A layer of dust covers Opportunity’s solar arrays following a dust storm in January 2014, left, but by March 2014 much of the dust had blown away.
‘An honorable end’
Late last spring, as Opportunity hunkered down in Perseverance Valley on the western rim of Endeavour Crater, a gigantic Martian dust storm began to envelop a large portion of the planet.
NASA’s Mars Reconnaissance Orbiter first detected the storm May 30. On June 10, the Jet Propulsion Laboratory received a transmission from Opportunity, indicating that the craft had enough battery charge then to enable communication. But nothing has been heard since.

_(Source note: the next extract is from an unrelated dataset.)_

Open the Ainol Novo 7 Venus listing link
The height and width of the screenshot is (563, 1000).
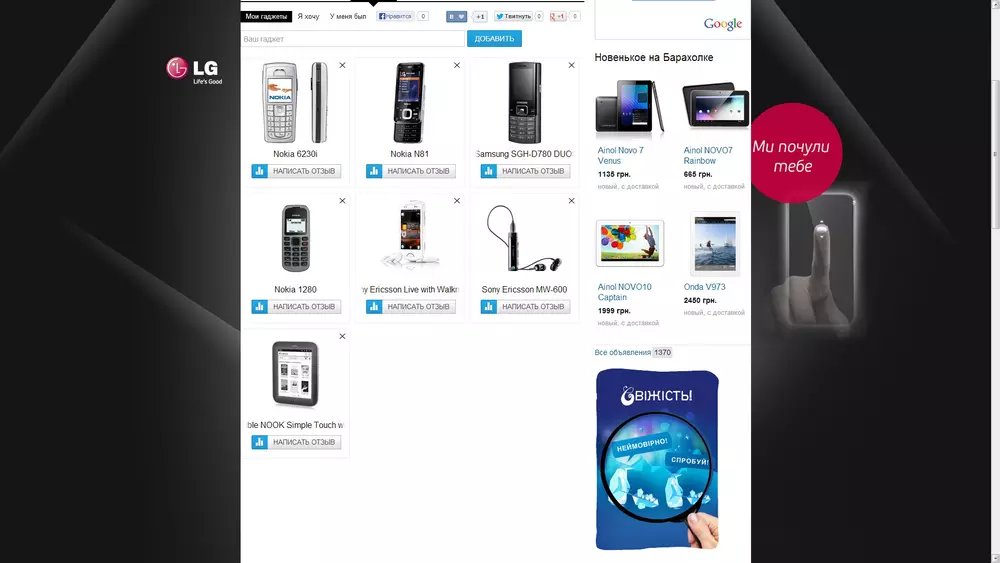click(x=621, y=156)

By June 20, the dust storm blotted out the sun and entirely blanketed Mars. The storm abated in late July, and engineers tried in vain to reach Opportunity through early February 2019. It never responded.
“The payoff has been immensely greater than anything ever imagined in our wildest dreams.”
Steve Squyres
“When I saw that the storm had gone global, I thought this could be it,” said Squyres, explaining that Opportunity was a solar-powered vehicle and needed the sun for energy. “To have Opportunity – designed for 90 days – taken out after fourteen and a half years by one of the most ferocious dust storms to hit the planet in decades, you have got to feel pretty good about it.”
He said: “It was an honorable end, and it came a whole lot later than any of us expected.”
Both rovers gathered a lot of science. “It’s mind boggling to me. If you had told me around the time that we landed that Spirit and Opportunity were going to each accomplish one-quarter or even one-tenth of what they ultimately did, I would have been thrilled,” said Squyres, who praised the engineers at the Jet Propulsion Laboratory for building such durable vehicles. “It’s because of the longevity of the vehicles … that Mars just kept giving us more stuff. The payoff has been immensely greater than anything ever imagined in our wildest dreams.”